Before founding Your Digital Support Hub, I spent over seven years as the operational backbone for a Commercial Property Partner at Paris Smith. Not a fixed project. Not a six-month engagement. Seven years, in the same role, trusted with progressively more judgment as the relationship went on.
That kind of sustained trust doesn't get handed over on day one. It gets built, slowly, in a hundred small moments where the right call gets made without anyone having to check.
Trust Isn't Given, It's Built in the Gaps
A Commercial Property Partner's practice runs on dozens of active transactions, client relationships and deadlines in parallel, none of which can be dropped. Early on, that meant working from clear instructions. Over time, it meant being trusted with the gaps: the moments where there wasn't a clear instruction, where a client called and the Partner wasn't available, where a judgment call had to be made in real time rather than escalated and waited on.
That's the actual test of a working relationship, professional or client-facing. Anyone can follow an instruction. Trust is what lets someone act without one, and still get it right.

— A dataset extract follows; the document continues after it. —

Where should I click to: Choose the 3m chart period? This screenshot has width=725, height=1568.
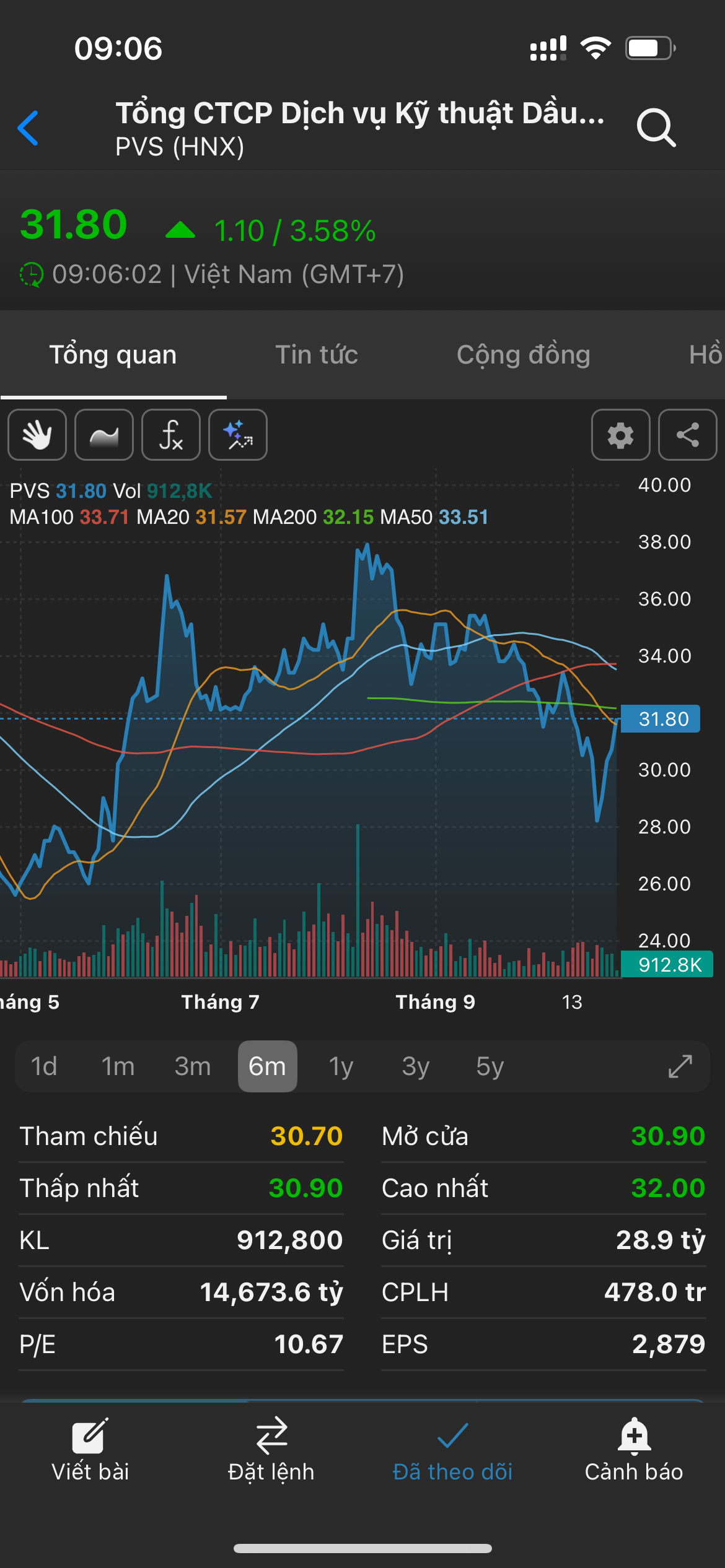pyautogui.click(x=193, y=1066)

What "Being Trusted With Judgment Calls" Actually Means
Over those seven years, the role covered three things running in parallel: progressing live transactions, chasing documents and tracking deadlines through to completion; owning the diary and acting as a trusted first point of contact for clients when the Partner wasn't available; and managing the practice-facing side of the role, billing, file management and the process work that keeps a busy practice running cleanly.

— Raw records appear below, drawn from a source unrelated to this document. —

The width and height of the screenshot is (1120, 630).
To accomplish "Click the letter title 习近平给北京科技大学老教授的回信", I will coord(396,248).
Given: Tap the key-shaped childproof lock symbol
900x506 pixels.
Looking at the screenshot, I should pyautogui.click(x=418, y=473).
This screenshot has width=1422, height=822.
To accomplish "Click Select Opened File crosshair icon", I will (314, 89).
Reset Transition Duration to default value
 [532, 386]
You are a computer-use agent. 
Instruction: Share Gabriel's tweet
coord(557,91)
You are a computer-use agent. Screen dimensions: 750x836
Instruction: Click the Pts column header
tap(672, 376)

None of it was a fixed script. It was seven years of adapting to whatever that week's caseload actually needed, without needing to be told how.
What made that possible wasn't any single skill. It was consistency, shown often enough and for long enough, that delegation stopped feeling like a risk.

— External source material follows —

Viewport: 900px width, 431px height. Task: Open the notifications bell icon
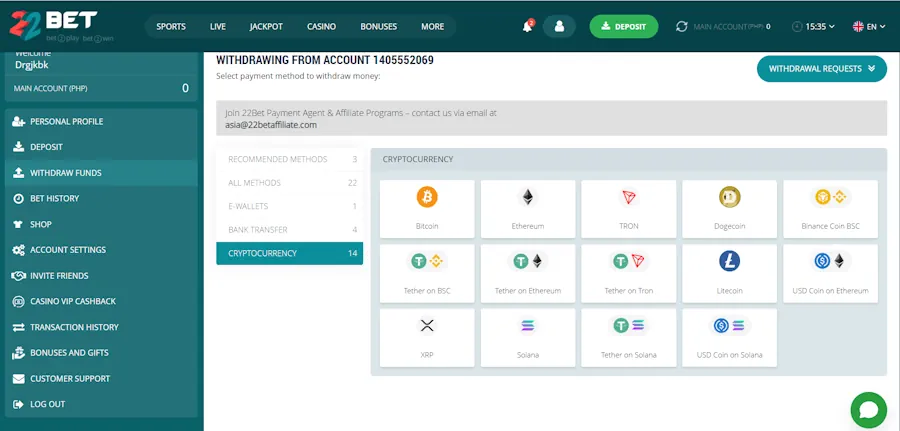[x=527, y=26]
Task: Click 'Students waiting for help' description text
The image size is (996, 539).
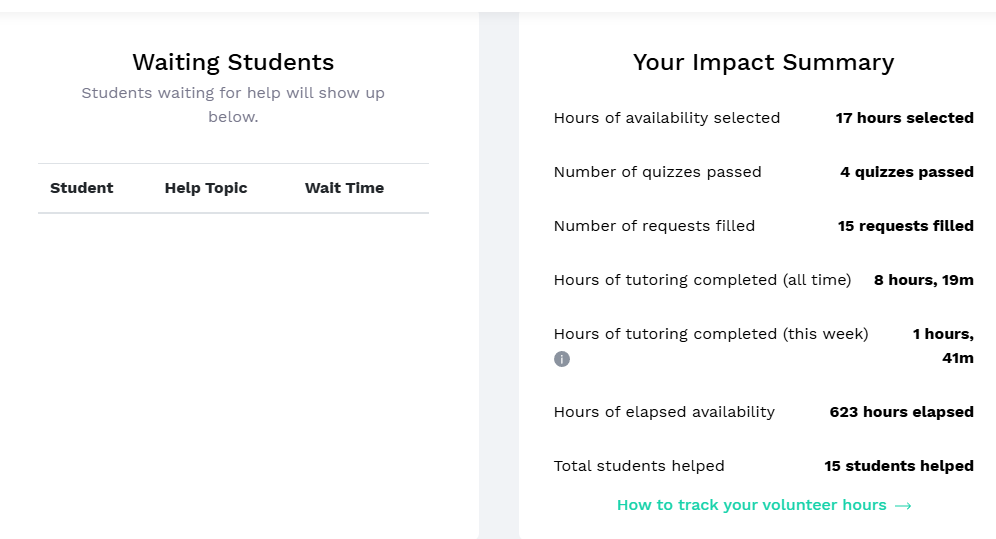Action: click(233, 105)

Why This Matters for an Ongoing Digital Operations Relationship
A Digital Infrastructure Audit is a single engagement, but the practices that get the most from it are the ones thinking beyond it: not "who can build us a website," but "who can we hand an operational problem to and trust to run with it." That's a different kind of relationship than a one-off vendor delivering a fixed spec and disappearing.
Seven years in one role, trusted with client relationships and real operational responsibility, is the same instinct I bring to that kind of ongoing partnership. Not a vendor who shows up once and vanishes, but someone who understands what it actually takes to keep a professional practice running day to day, and who earns the right to make more calls independently the longer the relationship runs.